Scruggs indictment IX

Yes, it seems there were wiretaps. Defendants will be seeing evidence from the prosecution momentarily which might (or might not) be the trigger for further flipping and early plea deals, if such there will be.

There is enormous curiosity (e.g.) about P.L. Blake, to whom Scruggs says he paid $10 million (and tens of millions more in future payments) for vaguely described intelligence services aimed at swaying political influentials during the tobacco caper. Per a 1997 account posted at Y’All Politics, “Blake pleaded ‘no contest’ in 1988 to a federal charge that he conspired to bribe officials of the now-defunct Mississippi Bank to secure favorable loan terms.” The same article, citing reporting in the Jackson Clarion-Ledger, reports that Blake was in close phone contact between 1994 and 1996 with eventually-disgraced state Auditor Steve Patterson, who after leaving office went into partnership with Timothy Balducci and is one of the five indicted in the current Scruggs affair. Per AP, “Patterson was a banker at Mississippi Bank before his 1984-1987 tenure as head of the Mississippi Democratic Party.”

David Rossmiller, as so often, is out front with a report filling in background on two other controversies involving Blake. One arose from a venture into the grain storage business which landed him in a Texas dispute in which his attorney was none other than Fred Thompson, later a Tennessee senator and presidential candidate. The other arose from his cordial dealings with a former chief of staff to Sen. Trent Lott (R-Mississippi).

Harper’s blogger Scott Horton has now published his take, as is his wont heavily dependent on hush-hush (but no doubt wholly trustworthy) confidential sources who float all sorts of theories about scoundrelly doings by the highly placed. He winds up with a theory that would pull Sen. Lott into it (though with no allegation of criminality) by way of the Acker contempt matter, as distinct from either the Balducci/Lackey bribery attempt or, say, the Paul Minor affair. Of Horton’s many anonymously sourced speculations, the one that caught my eye was tucked into a footnote: “A law enforcement official I interviewed, who for professional reasons asked to remain anonymous, told me that Scruggs’s junior partner Sidney Backstrom might take the same road as Balducci.” Now that is news a rumor (more). (Update Tues. evening: Backstrom’s attorney Frank Trapp flatly denies that anything of the sort is in the works: Patsy R. Brumfield, “Backstrom firm on innocence, his attorney says”, Northeast Mississippi Daily Journal, Dec. 12.)

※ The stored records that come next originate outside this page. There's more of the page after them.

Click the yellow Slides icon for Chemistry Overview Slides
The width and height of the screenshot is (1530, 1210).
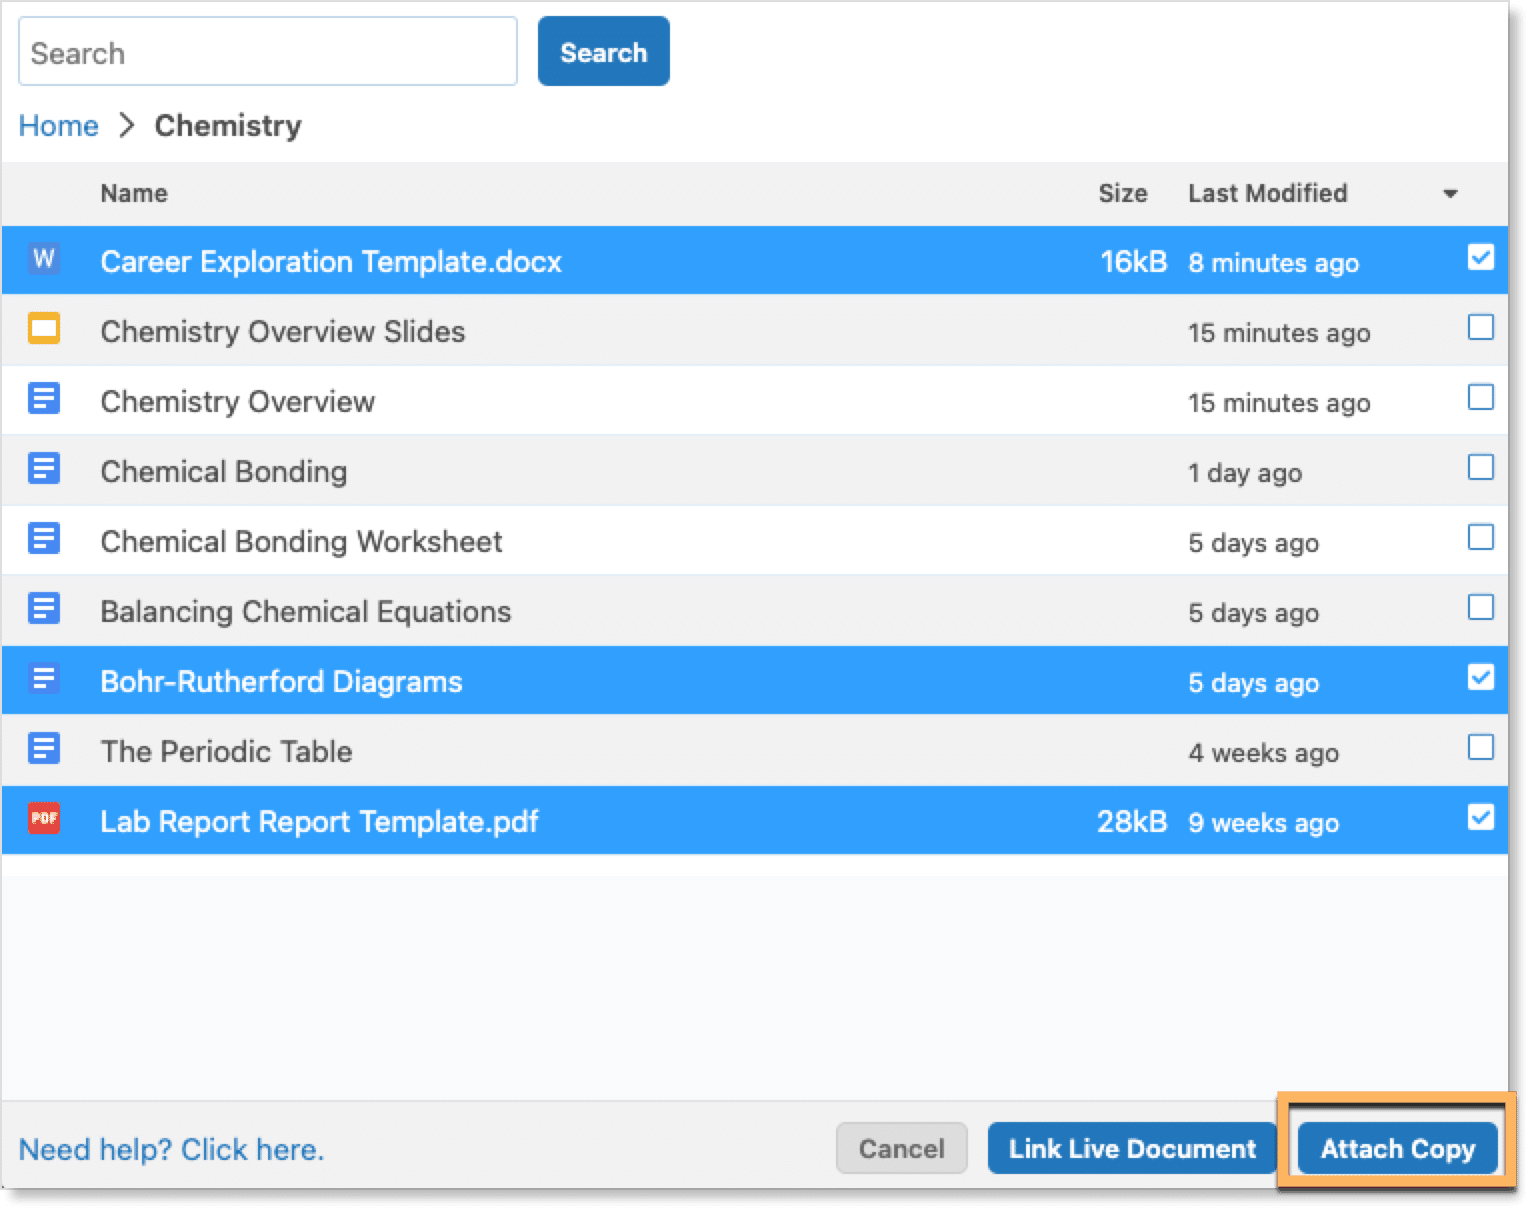click(x=44, y=329)
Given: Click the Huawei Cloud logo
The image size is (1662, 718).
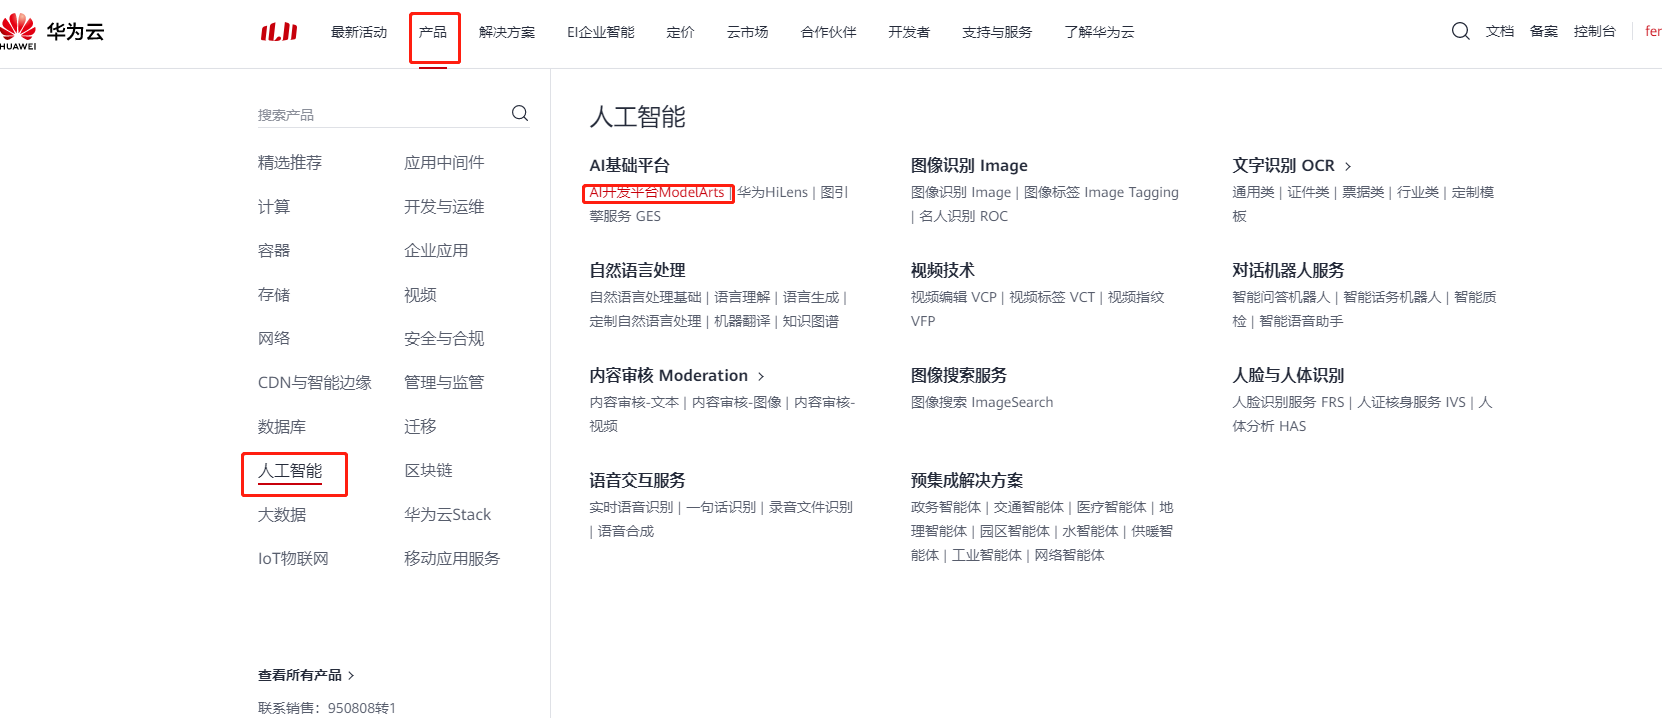Looking at the screenshot, I should click(x=52, y=31).
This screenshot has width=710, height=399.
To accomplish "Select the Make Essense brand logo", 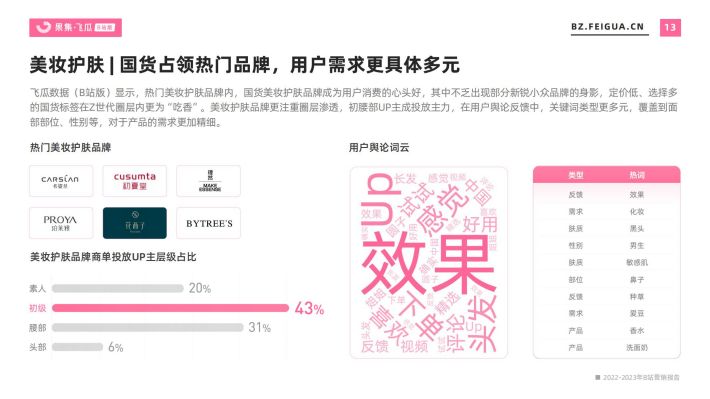I will pos(208,181).
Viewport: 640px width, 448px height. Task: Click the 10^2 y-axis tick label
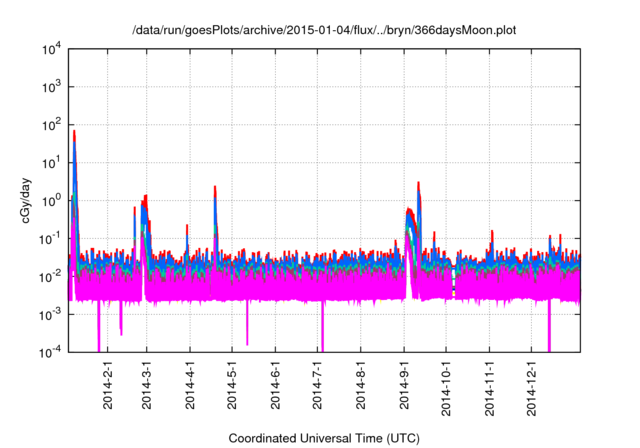(52, 125)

This is probably a good place to apprise readers who aren’t aware of it that 25-odd years ago, while first gaining a footing in the policy world, I worked briefly on Capitol Hill drafting research papers for a committee then headed by Mr. Lott. We only talked a couple of times, I had never set foot in the state of Mississippi at the time, and I’m pretty sure he wouldn’t recognize me on the street, but if you’re a conspiracy theorist about such matters, there you have it.

At Y’All Politics, commenter “lawdoctor1960″ has some speculation as to why the remarkable deposition of Scruggs in the Luckey case didn’t get more media or political attention at the time.

Welcome Andrew Sullivan, David Rossmiller, Y’All Politics readers.

Attorney Tim Balducci’s role as deputized lawyer for the state of Mississippi in the MCI and Zyprexa cases is drawing public scrutiny, and may result in pressure for reform of AG outside contracting.

We’ve started a new “Scandals” category for readers who want quick access to coverage of the Mississippi mess, also stocked with some earlier links to coverage of such earlier blow-ups as Milberg Weiss/Lerach, Kentucky fen-phen, the Paul Minor affair, etc. For those who are following Scruggs posts in sequence, be aware that yesterday’s first and second posts fell outside the numbering scheme.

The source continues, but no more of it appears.